Mr Obama, reversing recent US policy, wants a framework to succeed the 1997 Kyoto Protocol, which will expire in 2012. Mr Brown and Mr Sarkozy also agreed this week on the need for firm pollution targets in the medium term, which should be set at a UN climate change conference in Copenhagen in December.
The Americans are also making the running over efforts to secure food for poor countries: Washington wants the G8 to commit $15 billion (£9 billion) for agricultural development. Robert Zoellick, the President of the World Bank, has written to the G8 warning of growing hunger if they let up in efforts to restart the economy. “2009 remains a dangerous year. Recent gains could be reversed easily,” he wrote.
Mr Brown and Mr Sarkozy said in Evian on Monday that the danger was not over and they deplored backsliding in some countries and among bankers over the need to rekindle the economy. Their words were directed at reluctant lenders and at Germany, where Ms Merkel is campaigning for a quick return to fiscal prudence.

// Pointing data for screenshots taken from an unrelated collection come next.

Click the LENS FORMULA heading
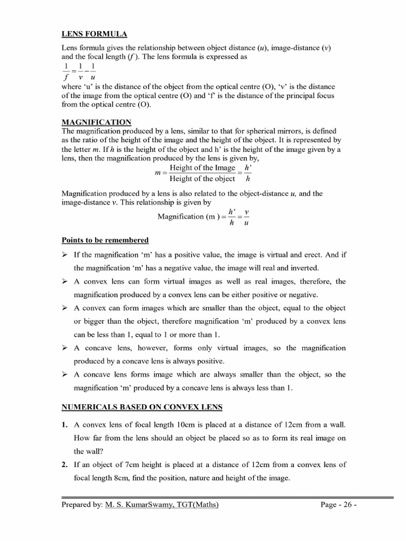(x=95, y=34)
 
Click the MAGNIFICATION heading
(x=97, y=122)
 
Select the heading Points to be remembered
(x=105, y=240)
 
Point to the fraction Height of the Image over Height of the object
(x=202, y=173)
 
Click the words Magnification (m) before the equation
(x=188, y=216)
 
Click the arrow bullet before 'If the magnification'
(x=65, y=255)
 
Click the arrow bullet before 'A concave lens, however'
(x=65, y=348)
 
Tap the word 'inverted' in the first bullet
(x=303, y=268)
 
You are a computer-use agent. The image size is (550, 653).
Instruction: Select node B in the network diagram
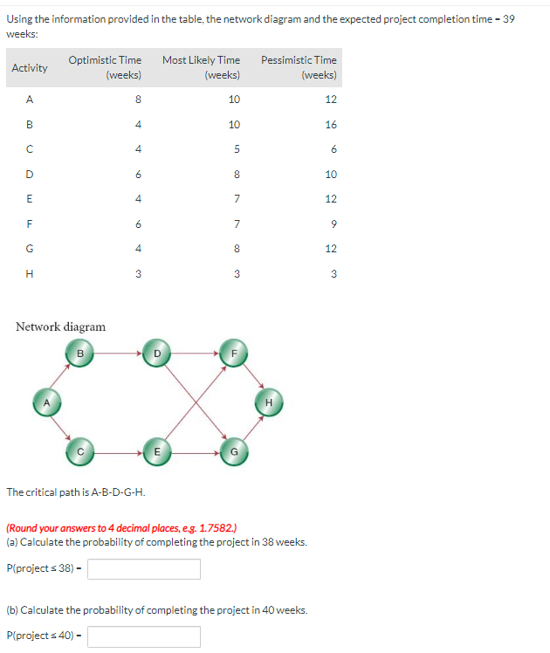pos(79,354)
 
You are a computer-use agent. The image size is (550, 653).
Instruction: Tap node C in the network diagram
pos(79,451)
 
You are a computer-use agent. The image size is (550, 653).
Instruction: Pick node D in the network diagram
pos(155,354)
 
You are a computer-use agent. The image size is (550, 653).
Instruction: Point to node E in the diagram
pos(155,451)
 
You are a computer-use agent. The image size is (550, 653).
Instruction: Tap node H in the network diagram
pos(269,402)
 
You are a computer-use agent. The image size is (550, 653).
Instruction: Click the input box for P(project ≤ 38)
pos(144,569)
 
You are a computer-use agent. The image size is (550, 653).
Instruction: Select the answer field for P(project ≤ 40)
pos(144,636)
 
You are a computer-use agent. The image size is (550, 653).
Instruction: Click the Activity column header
pos(30,67)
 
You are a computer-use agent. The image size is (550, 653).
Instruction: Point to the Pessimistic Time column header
pos(299,67)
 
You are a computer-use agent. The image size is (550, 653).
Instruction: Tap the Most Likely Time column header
pos(201,67)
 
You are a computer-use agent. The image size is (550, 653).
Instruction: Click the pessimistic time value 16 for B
pos(330,125)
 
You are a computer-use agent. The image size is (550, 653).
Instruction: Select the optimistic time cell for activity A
pos(138,100)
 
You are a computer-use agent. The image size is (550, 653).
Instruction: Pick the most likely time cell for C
pos(234,149)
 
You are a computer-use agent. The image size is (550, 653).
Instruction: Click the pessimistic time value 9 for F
pos(333,224)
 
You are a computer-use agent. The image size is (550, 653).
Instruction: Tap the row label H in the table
pos(30,274)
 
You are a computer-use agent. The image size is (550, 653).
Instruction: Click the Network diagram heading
pos(61,326)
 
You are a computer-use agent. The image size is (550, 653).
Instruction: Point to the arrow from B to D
pos(117,354)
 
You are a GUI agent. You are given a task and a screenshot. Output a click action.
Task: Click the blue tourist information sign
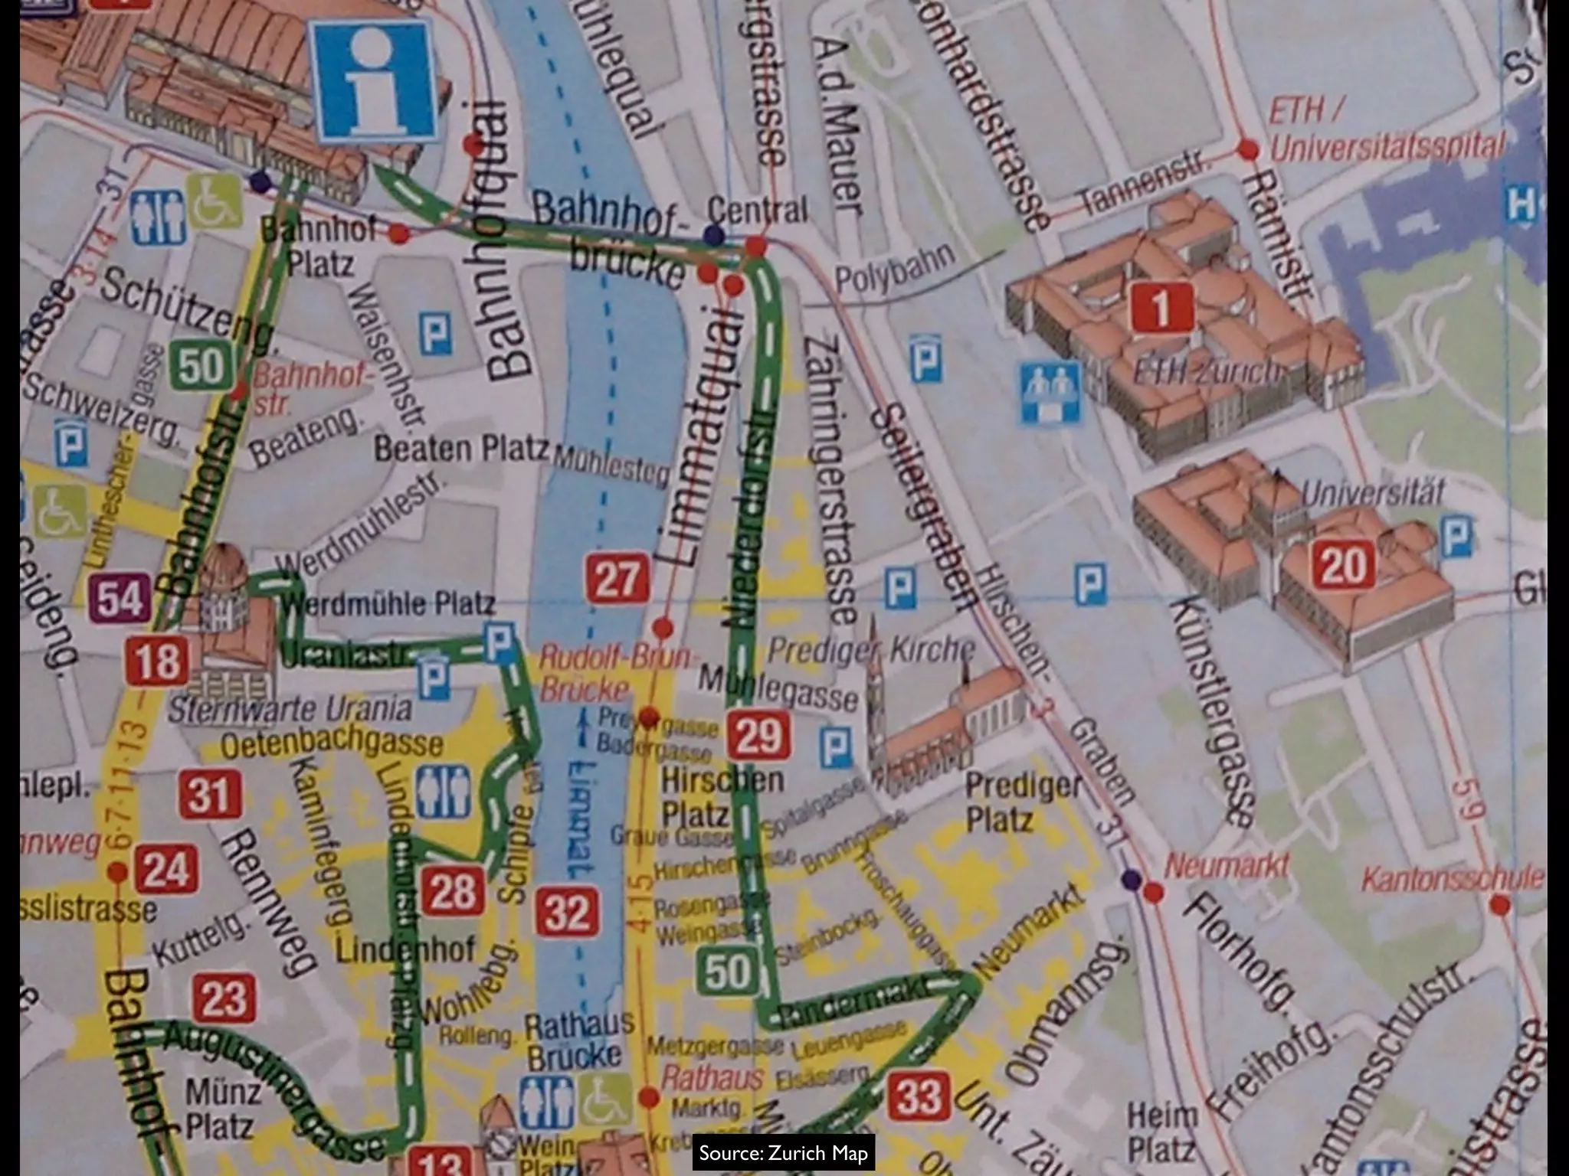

The British Prime Minister is also likely to embarrass his host with plans to name countries that have failed to meet their commitments on aid to the developing world.
Mr Berlusconi has already been shamed publicly by Bob Geldof over his country’s aid record.
Differences within Europe and with the US will also surface over protectionism and the need to restart the Doha Round of world trade talks. According to the World Bank, members of the G20 and several other countries have implemented 47 measures that restrict trade since the crisis began. The G8 powers are accused of damaging the poorer countries with tariffs on their farm products.
Defenders of the G8 argue that it is a useful workshop for aligning ideas and floating intiatives — and that it was never supposed to produce hard deals. This year, the focus will be on Iran and North Korea, with the hope of drawing Russia and China into Western efforts to put pressure on regimes that present a nuclear threat.